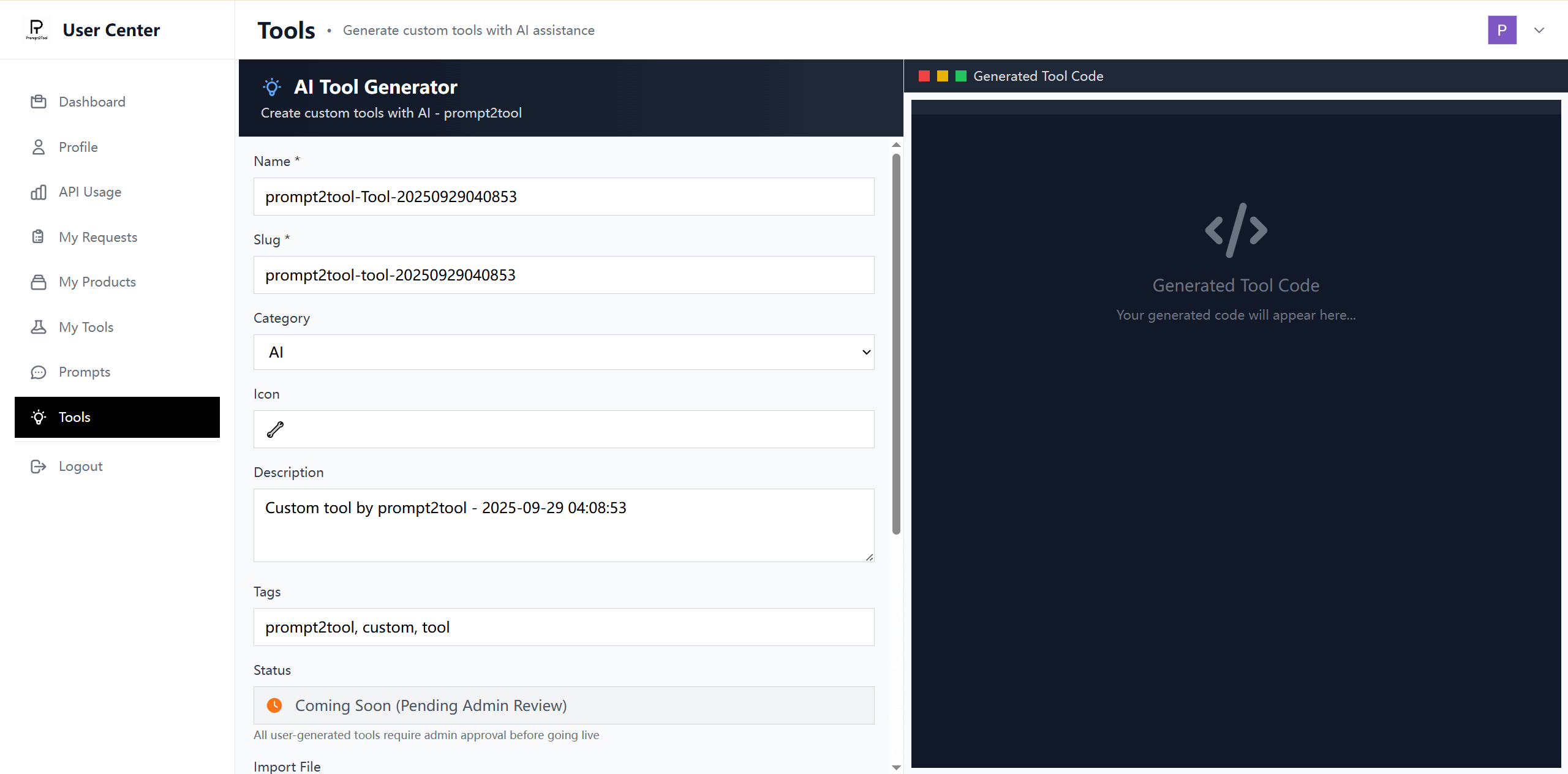The image size is (1568, 774).
Task: Expand the account chevron beside the P avatar
Action: click(1539, 30)
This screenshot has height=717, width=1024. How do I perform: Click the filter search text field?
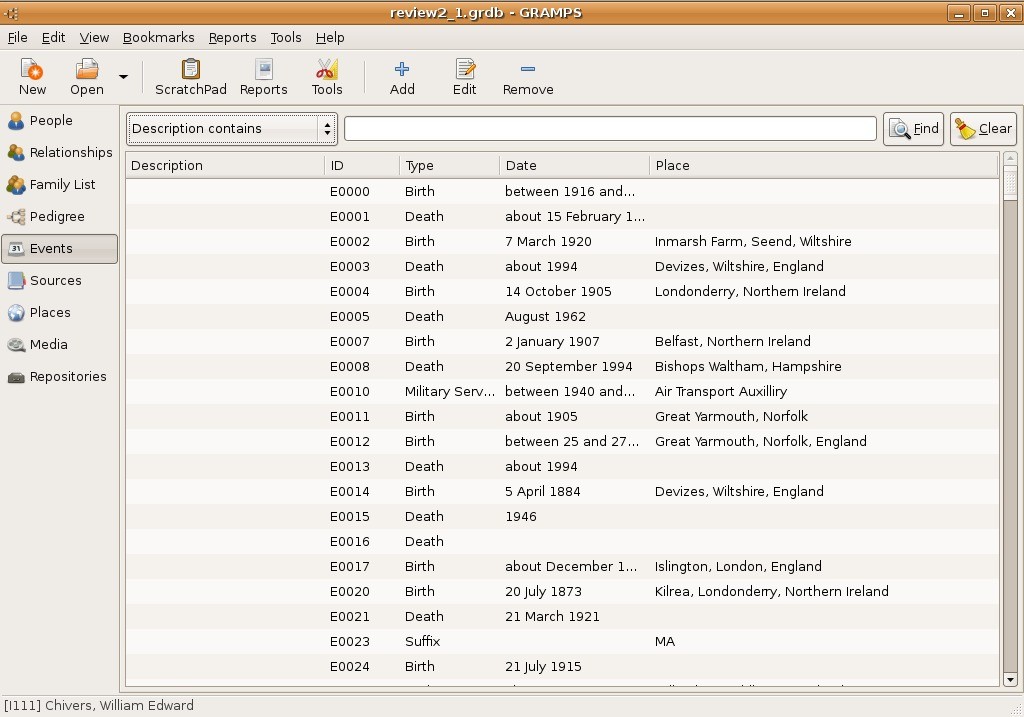610,128
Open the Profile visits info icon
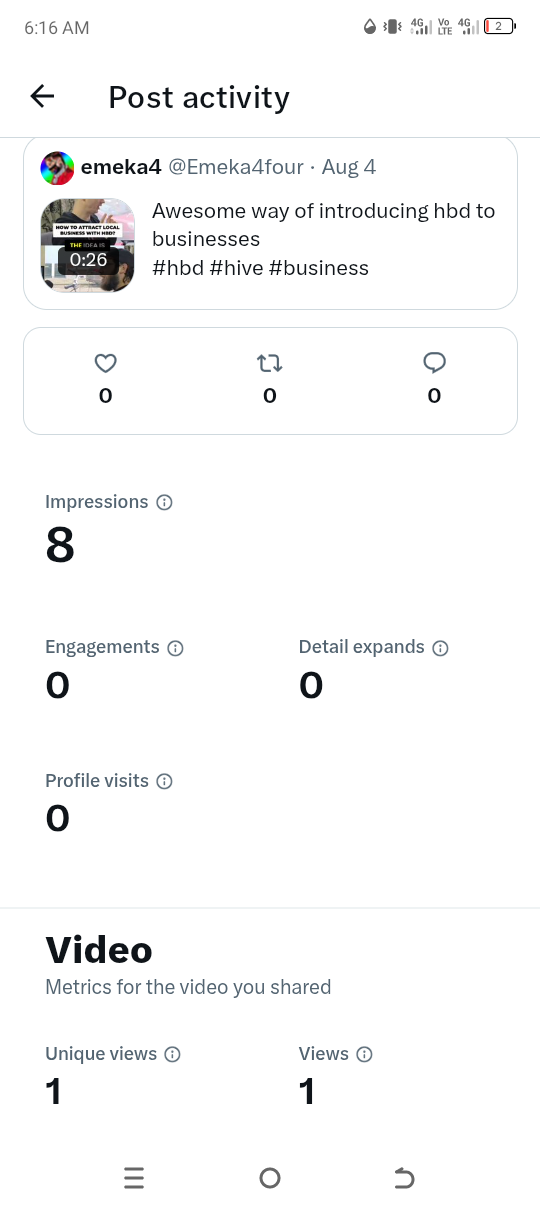 point(165,782)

═══

- **Task instructions**
Convert the rows from the line containing "This screenshot has" through the end of the rows, inclusive, into a JSON list of strings with one string per line, leaving out blank lines and pictures.

- **Right answer**
[
  "This screenshot has height=717, width=1024. How do I perform: Click the filter search text field?",
  "610,128",
  "Open the Profile visits info icon",
  " point(165,782)"
]